“We’re all doomed!” my friend Paul said on the phone, feigning a Scottish accent to imitate Private Frazer in Dad’s Army. “I’m telling you, mate, we’re finished.” And he began rattling off items on his bucket list, things to do before Trump and Putin blow us all to kingdom come, which he thinks will be Britain’s reward for being the US president’s only friend in the world.
“I want to skydive from 20,000 feet,” Paul said, “preferably landing smack in the middle of an Ashes test at Headingley just seconds after England have bowled out Australia for less than 100 to win the match.”
Erm, okay… So it had turned into one of our periodic silly conversations.
Thinking about it, though, maybe the laughable figure cut by Trump, which has ushered in a new golden age of political satire, is currently assuaging our anxiety about him.
Across the Atlantic, the US media has begun a forensic examination of his mental state. Just last week, under the headline “The Finger on the Nuclear Button” the New York Times said: “The world is closer to nuclear catastrophe than it has been since 1953.” It went on to point out that any decision to launch an attack would have to be made quickly but, for Trump, sound decision-making had been shown to be a challenge “given his disruptive, impulsive style” and that he might well “brandish nuclear weapons as a cudgel”.

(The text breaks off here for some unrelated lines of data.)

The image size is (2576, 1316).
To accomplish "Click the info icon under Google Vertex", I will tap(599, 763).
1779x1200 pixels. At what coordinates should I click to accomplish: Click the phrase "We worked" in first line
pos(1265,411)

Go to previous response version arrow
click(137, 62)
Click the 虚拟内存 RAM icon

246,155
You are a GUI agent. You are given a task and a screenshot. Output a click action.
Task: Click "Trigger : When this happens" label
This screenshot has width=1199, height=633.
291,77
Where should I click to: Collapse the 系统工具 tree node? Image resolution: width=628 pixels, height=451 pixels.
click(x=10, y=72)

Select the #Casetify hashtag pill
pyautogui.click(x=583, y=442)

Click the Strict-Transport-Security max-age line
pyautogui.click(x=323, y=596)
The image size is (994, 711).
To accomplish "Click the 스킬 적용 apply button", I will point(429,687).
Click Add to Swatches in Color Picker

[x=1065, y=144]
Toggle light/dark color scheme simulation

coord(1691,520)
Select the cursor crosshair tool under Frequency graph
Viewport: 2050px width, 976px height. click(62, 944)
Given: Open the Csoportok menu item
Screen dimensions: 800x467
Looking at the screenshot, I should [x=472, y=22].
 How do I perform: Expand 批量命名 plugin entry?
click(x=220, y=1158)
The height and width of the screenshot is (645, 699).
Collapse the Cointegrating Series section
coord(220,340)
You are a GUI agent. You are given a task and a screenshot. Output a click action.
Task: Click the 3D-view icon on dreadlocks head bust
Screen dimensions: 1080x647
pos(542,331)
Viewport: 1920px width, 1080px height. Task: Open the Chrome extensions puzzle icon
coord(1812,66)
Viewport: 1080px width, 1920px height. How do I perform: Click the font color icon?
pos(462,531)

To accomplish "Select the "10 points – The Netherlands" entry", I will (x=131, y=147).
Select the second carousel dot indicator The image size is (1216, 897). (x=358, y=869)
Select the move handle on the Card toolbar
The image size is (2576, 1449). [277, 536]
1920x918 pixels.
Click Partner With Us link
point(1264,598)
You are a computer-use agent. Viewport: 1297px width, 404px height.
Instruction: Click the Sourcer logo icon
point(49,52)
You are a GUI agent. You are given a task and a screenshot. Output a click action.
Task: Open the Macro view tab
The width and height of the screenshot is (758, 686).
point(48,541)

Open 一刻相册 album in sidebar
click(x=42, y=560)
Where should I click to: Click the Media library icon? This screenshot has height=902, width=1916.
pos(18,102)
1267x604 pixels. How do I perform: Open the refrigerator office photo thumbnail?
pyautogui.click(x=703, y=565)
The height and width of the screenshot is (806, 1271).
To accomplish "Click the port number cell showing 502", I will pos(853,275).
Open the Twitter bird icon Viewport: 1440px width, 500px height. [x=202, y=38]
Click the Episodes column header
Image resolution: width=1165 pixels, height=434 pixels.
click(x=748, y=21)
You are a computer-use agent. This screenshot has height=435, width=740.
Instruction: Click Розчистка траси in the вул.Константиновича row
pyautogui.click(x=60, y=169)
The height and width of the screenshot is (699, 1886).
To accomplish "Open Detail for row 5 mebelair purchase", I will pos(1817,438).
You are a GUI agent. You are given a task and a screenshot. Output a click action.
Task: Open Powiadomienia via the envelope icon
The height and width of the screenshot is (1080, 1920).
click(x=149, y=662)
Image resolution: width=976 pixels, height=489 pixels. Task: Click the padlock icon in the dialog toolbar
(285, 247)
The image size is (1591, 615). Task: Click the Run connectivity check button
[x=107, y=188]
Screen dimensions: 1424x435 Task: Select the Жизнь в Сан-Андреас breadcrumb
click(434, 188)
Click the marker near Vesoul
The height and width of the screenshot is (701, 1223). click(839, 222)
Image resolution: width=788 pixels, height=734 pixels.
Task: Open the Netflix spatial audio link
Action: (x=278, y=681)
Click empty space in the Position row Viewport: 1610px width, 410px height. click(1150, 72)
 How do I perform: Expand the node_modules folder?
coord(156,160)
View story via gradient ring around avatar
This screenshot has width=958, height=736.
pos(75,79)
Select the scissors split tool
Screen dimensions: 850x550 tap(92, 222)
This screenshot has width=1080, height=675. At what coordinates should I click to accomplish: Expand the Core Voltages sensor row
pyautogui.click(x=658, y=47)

Also scary was a piece in the Washington Post, which revealed that the drug used by Trump to combat hair loss is suspected of influencing brain functions and can cause profound psychological change. It is a deeply disturbing thought that the world’s fate might ultimately hang on the US president’s fear of going bald.
It is especially worrying that Trump has taken office at an unstable time, with the Middle East in turmoil and Russia and China flexing muscles. Which is why a group of scientists who monitor the risk of nuclear war recently moved the hands of the symbolic Doomsday Clock to 2½ minutes before midnight.
There have been two previous points like this in my lifetime. One is a faint memory as a small boy. I dreamt that a gigantic green drum suddenly whizzed over a hill where I grew up and landed in our back garden. The picture is as vivid now as it was back then, and was probably a response to my mum and
dad discussing the Cuban Missile Crisis in 1962.
The second point was around 1982-83 when Ronald Reagan moved Cruise missiles tipped with nuclear warheads to silos at Greenham Common in Berkshire. It got so bad that wealthy people started building nuclear bunkers, and several big ones were constructed around the country to house regional governments in the event of a nuclear wipeout above ground.
Normally sane friends started checking suitable caves in the Yorkshire Dales. I heard of someone who had converted his large cellar and bought up every tin of baked beans at his local supermarket. This time round, I hope I don’t share a nuclear shelter with someone like that. If it comes to a choice of being locked underground with people eating nothing but baked beans I think I’d rather take my chances with nuclear fall-out.